Dataset excerpts: Begin
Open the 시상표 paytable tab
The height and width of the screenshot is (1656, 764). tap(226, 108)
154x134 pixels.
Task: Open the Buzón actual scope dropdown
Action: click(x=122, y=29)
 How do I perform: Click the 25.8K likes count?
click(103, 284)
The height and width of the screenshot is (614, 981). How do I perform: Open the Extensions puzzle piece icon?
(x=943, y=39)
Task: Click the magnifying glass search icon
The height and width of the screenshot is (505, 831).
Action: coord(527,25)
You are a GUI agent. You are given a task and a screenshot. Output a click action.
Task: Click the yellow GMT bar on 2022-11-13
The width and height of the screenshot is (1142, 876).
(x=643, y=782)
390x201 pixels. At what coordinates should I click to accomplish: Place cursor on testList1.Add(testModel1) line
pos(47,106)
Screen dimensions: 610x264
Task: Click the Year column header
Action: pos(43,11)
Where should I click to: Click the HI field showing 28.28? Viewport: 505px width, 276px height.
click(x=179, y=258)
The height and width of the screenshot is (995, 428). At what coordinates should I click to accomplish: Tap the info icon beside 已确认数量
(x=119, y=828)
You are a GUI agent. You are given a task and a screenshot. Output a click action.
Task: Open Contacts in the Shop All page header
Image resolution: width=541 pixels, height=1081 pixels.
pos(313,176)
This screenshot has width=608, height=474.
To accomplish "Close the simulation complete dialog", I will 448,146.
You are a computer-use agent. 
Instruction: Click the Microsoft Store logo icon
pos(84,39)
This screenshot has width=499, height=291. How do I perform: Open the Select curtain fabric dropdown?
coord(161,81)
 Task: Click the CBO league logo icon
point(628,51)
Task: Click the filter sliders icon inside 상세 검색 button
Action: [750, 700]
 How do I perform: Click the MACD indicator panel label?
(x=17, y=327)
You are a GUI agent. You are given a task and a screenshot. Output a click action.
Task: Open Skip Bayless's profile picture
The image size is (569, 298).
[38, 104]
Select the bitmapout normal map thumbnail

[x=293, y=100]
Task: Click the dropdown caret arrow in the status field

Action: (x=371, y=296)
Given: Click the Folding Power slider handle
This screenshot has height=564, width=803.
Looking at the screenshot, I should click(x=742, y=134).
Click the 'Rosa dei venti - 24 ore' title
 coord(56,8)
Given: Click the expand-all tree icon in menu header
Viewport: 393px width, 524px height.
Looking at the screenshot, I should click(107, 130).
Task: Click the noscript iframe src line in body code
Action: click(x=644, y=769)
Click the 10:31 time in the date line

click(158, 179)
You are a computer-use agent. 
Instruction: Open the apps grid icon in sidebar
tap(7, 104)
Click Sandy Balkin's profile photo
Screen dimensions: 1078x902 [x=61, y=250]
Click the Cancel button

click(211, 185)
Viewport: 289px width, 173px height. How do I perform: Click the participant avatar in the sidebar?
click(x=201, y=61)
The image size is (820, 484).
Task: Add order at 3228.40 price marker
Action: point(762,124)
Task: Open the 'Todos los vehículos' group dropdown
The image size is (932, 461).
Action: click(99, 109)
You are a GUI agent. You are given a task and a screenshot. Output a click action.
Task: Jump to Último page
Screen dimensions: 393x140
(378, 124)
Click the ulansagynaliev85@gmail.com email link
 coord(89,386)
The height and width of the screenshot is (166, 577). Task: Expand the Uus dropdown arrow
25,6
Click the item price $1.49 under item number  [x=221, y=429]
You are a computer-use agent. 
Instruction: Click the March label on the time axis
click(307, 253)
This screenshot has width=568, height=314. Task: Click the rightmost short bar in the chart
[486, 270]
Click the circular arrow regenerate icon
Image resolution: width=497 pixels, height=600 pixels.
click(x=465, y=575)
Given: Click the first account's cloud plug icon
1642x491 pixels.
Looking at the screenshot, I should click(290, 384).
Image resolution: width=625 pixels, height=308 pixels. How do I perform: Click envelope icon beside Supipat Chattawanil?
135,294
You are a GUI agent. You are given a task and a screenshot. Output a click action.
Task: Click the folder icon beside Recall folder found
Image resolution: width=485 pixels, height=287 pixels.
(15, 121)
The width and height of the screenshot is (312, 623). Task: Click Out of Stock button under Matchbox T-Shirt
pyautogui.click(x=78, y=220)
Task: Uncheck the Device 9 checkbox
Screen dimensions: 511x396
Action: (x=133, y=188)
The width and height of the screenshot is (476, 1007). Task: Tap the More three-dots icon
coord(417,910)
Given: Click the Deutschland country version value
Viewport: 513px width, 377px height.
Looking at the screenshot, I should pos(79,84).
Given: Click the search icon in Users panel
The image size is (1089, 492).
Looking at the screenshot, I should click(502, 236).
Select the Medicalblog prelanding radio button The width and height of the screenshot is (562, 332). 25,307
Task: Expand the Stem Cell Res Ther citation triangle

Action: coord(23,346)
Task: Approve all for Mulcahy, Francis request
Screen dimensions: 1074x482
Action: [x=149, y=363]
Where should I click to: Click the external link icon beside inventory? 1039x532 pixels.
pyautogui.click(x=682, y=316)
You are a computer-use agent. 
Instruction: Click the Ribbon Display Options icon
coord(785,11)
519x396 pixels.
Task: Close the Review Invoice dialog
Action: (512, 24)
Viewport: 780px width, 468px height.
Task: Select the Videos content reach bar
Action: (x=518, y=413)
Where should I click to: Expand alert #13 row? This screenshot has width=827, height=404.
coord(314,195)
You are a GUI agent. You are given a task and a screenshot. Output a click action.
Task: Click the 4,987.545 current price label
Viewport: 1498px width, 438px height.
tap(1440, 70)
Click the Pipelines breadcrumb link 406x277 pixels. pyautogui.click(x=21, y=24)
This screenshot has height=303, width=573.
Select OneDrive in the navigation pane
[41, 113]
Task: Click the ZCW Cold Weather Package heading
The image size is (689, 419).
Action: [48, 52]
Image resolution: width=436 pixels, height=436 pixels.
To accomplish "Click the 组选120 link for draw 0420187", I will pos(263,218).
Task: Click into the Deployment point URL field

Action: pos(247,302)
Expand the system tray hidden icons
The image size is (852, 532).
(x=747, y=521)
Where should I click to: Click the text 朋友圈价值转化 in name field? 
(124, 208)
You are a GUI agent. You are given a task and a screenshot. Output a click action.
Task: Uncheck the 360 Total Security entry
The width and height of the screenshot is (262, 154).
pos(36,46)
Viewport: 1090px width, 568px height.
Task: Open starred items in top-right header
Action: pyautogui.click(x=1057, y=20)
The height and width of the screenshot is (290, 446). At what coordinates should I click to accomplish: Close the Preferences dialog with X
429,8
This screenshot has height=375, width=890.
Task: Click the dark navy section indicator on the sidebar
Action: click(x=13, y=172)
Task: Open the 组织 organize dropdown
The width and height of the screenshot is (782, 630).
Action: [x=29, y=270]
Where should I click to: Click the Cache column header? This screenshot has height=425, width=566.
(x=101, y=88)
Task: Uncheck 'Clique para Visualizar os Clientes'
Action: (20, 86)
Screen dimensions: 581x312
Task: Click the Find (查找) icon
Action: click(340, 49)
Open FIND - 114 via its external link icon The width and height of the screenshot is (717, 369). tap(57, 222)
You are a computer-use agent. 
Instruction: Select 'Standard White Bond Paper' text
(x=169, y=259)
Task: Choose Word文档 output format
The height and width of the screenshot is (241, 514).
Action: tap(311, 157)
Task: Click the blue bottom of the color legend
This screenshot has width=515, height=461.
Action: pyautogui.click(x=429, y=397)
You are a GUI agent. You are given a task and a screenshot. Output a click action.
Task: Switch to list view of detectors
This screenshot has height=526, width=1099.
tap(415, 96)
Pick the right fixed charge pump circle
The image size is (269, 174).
Dataset excerpts: End
Task description: The records above should be transcribed in full, with no differences.

Response:
Open the 시상표 paytable tab
The height and width of the screenshot is (1656, 764). tap(226, 108)
154x134 pixels.
Task: Open the Buzón actual scope dropdown
Action: click(x=122, y=29)
 How do I perform: Click the 25.8K likes count?
click(103, 284)
The height and width of the screenshot is (614, 981). How do I perform: Open the Extensions puzzle piece icon?
(x=943, y=39)
Task: Click the magnifying glass search icon
The height and width of the screenshot is (505, 831).
Action: coord(527,25)
You are a GUI agent. You are given a task and a screenshot. Output a click action.
Task: Click the yellow GMT bar on 2022-11-13
The width and height of the screenshot is (1142, 876).
(x=643, y=782)
390x201 pixels. At what coordinates should I click to accomplish: Place cursor on testList1.Add(testModel1) line
pos(47,106)
Screen dimensions: 610x264
Task: Click the Year column header
Action: pos(43,11)
Where should I click to: Click the HI field showing 28.28? Viewport: 505px width, 276px height.
click(x=179, y=258)
The height and width of the screenshot is (995, 428). At what coordinates should I click to accomplish: Tap the info icon beside 已确认数量
(x=119, y=828)
You are a GUI agent. You are given a task and a screenshot. Output a click action.
Task: Open Contacts in the Shop All page header
Image resolution: width=541 pixels, height=1081 pixels.
pos(313,176)
This screenshot has width=608, height=474.
To accomplish "Close the simulation complete dialog", I will 448,146.
You are a computer-use agent. 
Instruction: Click the Microsoft Store logo icon
pos(84,39)
This screenshot has width=499, height=291. How do I perform: Open the Select curtain fabric dropdown?
coord(161,81)
 Task: Click the CBO league logo icon
point(628,51)
Task: Click the filter sliders icon inside 상세 검색 button
Action: [750, 700]
 How do I perform: Click the MACD indicator panel label?
(x=17, y=327)
You are a GUI agent. You are given a task and a screenshot. Output a click action.
Task: Open Skip Bayless's profile picture
The image size is (569, 298).
[38, 104]
Select the bitmapout normal map thumbnail

[x=293, y=100]
Task: Click the dropdown caret arrow in the status field

Action: (x=371, y=296)
Given: Click the Folding Power slider handle
This screenshot has height=564, width=803.
Looking at the screenshot, I should click(x=742, y=134).
Click the 'Rosa dei venti - 24 ore' title
 coord(56,8)
Given: Click the expand-all tree icon in menu header
Viewport: 393px width, 524px height.
Looking at the screenshot, I should click(107, 130).
Task: Click the noscript iframe src line in body code
Action: click(x=644, y=769)
Click the 10:31 time in the date line

click(158, 179)
You are a computer-use agent. 
Instruction: Open the apps grid icon in sidebar
tap(7, 104)
Click Sandy Balkin's profile photo
Screen dimensions: 1078x902 [x=61, y=250]
Click the Cancel button

click(211, 185)
Viewport: 289px width, 173px height. How do I perform: Click the participant avatar in the sidebar?
click(x=201, y=61)
The image size is (820, 484).
Task: Add order at 3228.40 price marker
Action: point(762,124)
Task: Open the 'Todos los vehículos' group dropdown
The image size is (932, 461).
Action: click(99, 109)
You are a GUI agent. You are given a task and a screenshot. Output a click action.
Task: Jump to Último page
Screen dimensions: 393x140
(378, 124)
Click the ulansagynaliev85@gmail.com email link
 coord(89,386)
The height and width of the screenshot is (166, 577). Task: Expand the Uus dropdown arrow
25,6
Click the item price $1.49 under item number  [x=221, y=429]
You are a computer-use agent. 
Instruction: Click the March label on the time axis
click(307, 253)
This screenshot has width=568, height=314. Task: Click the rightmost short bar in the chart
[486, 270]
Click the circular arrow regenerate icon
Image resolution: width=497 pixels, height=600 pixels.
click(x=465, y=575)
Given: Click the first account's cloud plug icon
1642x491 pixels.
Looking at the screenshot, I should click(290, 384).
Image resolution: width=625 pixels, height=308 pixels. How do I perform: Click envelope icon beside Supipat Chattawanil?
135,294
You are a GUI agent. You are given a task and a screenshot. Output a click action.
Task: Click the folder icon beside Recall folder found
Image resolution: width=485 pixels, height=287 pixels.
(15, 121)
The width and height of the screenshot is (312, 623). Task: Click Out of Stock button under Matchbox T-Shirt
pyautogui.click(x=78, y=220)
Task: Uncheck the Device 9 checkbox
Screen dimensions: 511x396
Action: (x=133, y=188)
The width and height of the screenshot is (476, 1007). Task: Tap the More three-dots icon
coord(417,910)
Given: Click the Deutschland country version value
Viewport: 513px width, 377px height.
Looking at the screenshot, I should pos(79,84).
Given: Click the search icon in Users panel
The image size is (1089, 492).
Looking at the screenshot, I should click(502, 236).
Select the Medicalblog prelanding radio button The width and height of the screenshot is (562, 332). 25,307
Task: Expand the Stem Cell Res Ther citation triangle

Action: coord(23,346)
Task: Approve all for Mulcahy, Francis request
Screen dimensions: 1074x482
Action: [x=149, y=363]
Where should I click to: Click the external link icon beside inventory? 1039x532 pixels.
pyautogui.click(x=682, y=316)
You are a computer-use agent. 
Instruction: Click the Ribbon Display Options icon
coord(785,11)
519x396 pixels.
Task: Close the Review Invoice dialog
Action: (512, 24)
Viewport: 780px width, 468px height.
Task: Select the Videos content reach bar
Action: (x=518, y=413)
Where should I click to: Expand alert #13 row? This screenshot has width=827, height=404.
coord(314,195)
You are a GUI agent. You are given a task and a screenshot. Output a click action.
Task: Click the 4,987.545 current price label
Viewport: 1498px width, 438px height.
tap(1440, 70)
Click the Pipelines breadcrumb link 406x277 pixels. pyautogui.click(x=21, y=24)
This screenshot has height=303, width=573.
Select OneDrive in the navigation pane
[41, 113]
Task: Click the ZCW Cold Weather Package heading
The image size is (689, 419).
Action: [48, 52]
Image resolution: width=436 pixels, height=436 pixels.
To accomplish "Click the 组选120 link for draw 0420187", I will pos(263,218).
Task: Click into the Deployment point URL field

Action: pos(247,302)
Expand the system tray hidden icons
The image size is (852, 532).
(x=747, y=521)
Where should I click to: Click the text 朋友圈价值转化 in name field? 
(124, 208)
You are a GUI agent. You are given a task and a screenshot. Output a click action.
Task: Uncheck the 360 Total Security entry
The width and height of the screenshot is (262, 154).
pos(36,46)
Viewport: 1090px width, 568px height.
Task: Open starred items in top-right header
Action: pyautogui.click(x=1057, y=20)
The height and width of the screenshot is (290, 446). At what coordinates should I click to accomplish: Close the Preferences dialog with X
429,8
This screenshot has height=375, width=890.
Task: Click the dark navy section indicator on the sidebar
Action: click(x=13, y=172)
Task: Open the 组织 organize dropdown
The width and height of the screenshot is (782, 630).
Action: [x=29, y=270]
Where should I click to: Click the Cache column header? This screenshot has height=425, width=566.
(x=101, y=88)
Task: Uncheck 'Clique para Visualizar os Clientes'
Action: (20, 86)
Screen dimensions: 581x312
Task: Click the Find (查找) icon
Action: click(340, 49)
Open FIND - 114 via its external link icon The width and height of the screenshot is (717, 369). tap(57, 222)
You are a computer-use agent. 
Instruction: Select 'Standard White Bond Paper' text
(x=169, y=259)
Task: Choose Word文档 output format
The height and width of the screenshot is (241, 514).
Action: tap(311, 157)
Task: Click the blue bottom of the color legend
This screenshot has width=515, height=461.
Action: pyautogui.click(x=429, y=397)
You are a GUI agent. You are given a task and a screenshot. Output a click action.
Task: Switch to list view of detectors
This screenshot has height=526, width=1099.
tap(415, 96)
Pick the right fixed charge pump circle
The image size is (269, 174).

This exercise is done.